# Help! CD -rom stuck in computer



## joyanne (Dec 29, 2007)

Now I've done it. I put a CD rom for a photo keychain holder into the computer, reluctantly because it was small, but I thought it was just like a CD. Now I can't get it out and can't find it on the desk top. Is there anyone out there who can tell me how to get it out. I tried restarting and nothing happened. And of course I can't get a cd in.


----------



## sharkman (Nov 26, 2002)

Do a search and find your copy of Disk Utility. Mine is in Applications - Utilities.

Open DIsk Utility by double-clicking.

Look for your installed CD on the left and hi-light (click once).

Click "eject" at top.


Hope this works.


----------



## chas_m (Dec 2, 2007)

When you say "it was small" do you mean that you put a mini-CD into the slot-loading drive of your computer?

If so, the official answer is "uh-oh." My store used to make a LOT of money getting those things out of there, but we didn't like doing it. You have to disassemble the machine, then disassemble the optical drive (which often ruins it) to get one of those buggers out. The Mac techs on this list are probably rubbing their hands in glee at the prospect of future business.

If I've misread this, try this:
Restart the machine, and this time keep the left mouse button held down through the boot process. At some point you will hear the drive try to spit out the disc. Hopefully this will work.

PS. what is a "photo keychain holder" and why would it need a CD-ROM?


----------



## joyanne (Dec 29, 2007)

*Help! c-d rom stuck in computer*

I got into disk utilities but there is no sign of it there. Because it is smaller it may not sit the same way as a full size cd. Any other suggestions, anyone?


----------



## joyanne (Dec 29, 2007)

** The tasks **
(A) Name every username that appears as a poster in the forum thread about the stuck CD.
(B) In the stuck-CD thread, where does sharkman say his copy of Disk Utility is located?
(C) Reproduce the passage of the stuck-CD thread starting with "If I've misread" and going on through "need a CD-ROM?".

** Material provided **
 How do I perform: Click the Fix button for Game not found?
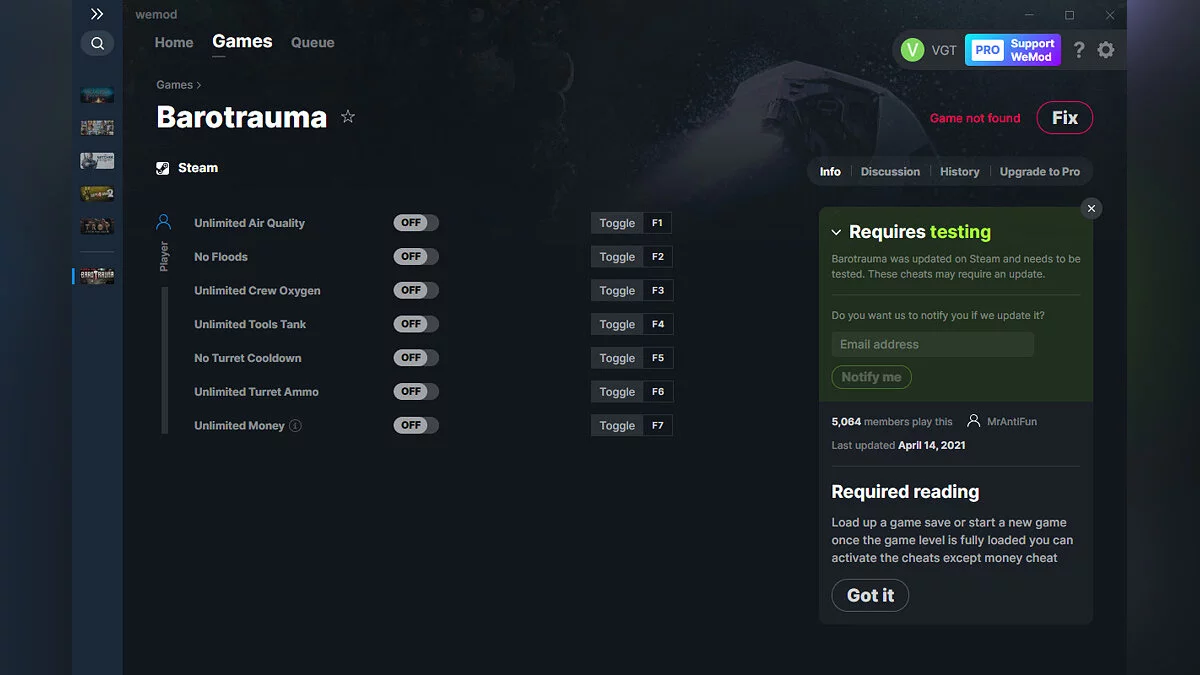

** Per-task outputs **
(A) joyanne, sharkman, chas_m

(B) In Applications - Utilities.

(C)
If I've misread this, try this:
Restart the machine, and this time keep the left mouse button held down through the boot process. At some point you will hear the drive try to spit out the disc. Hopefully this will work.

PS. what is a "photo keychain holder" and why would it need a CD-ROM?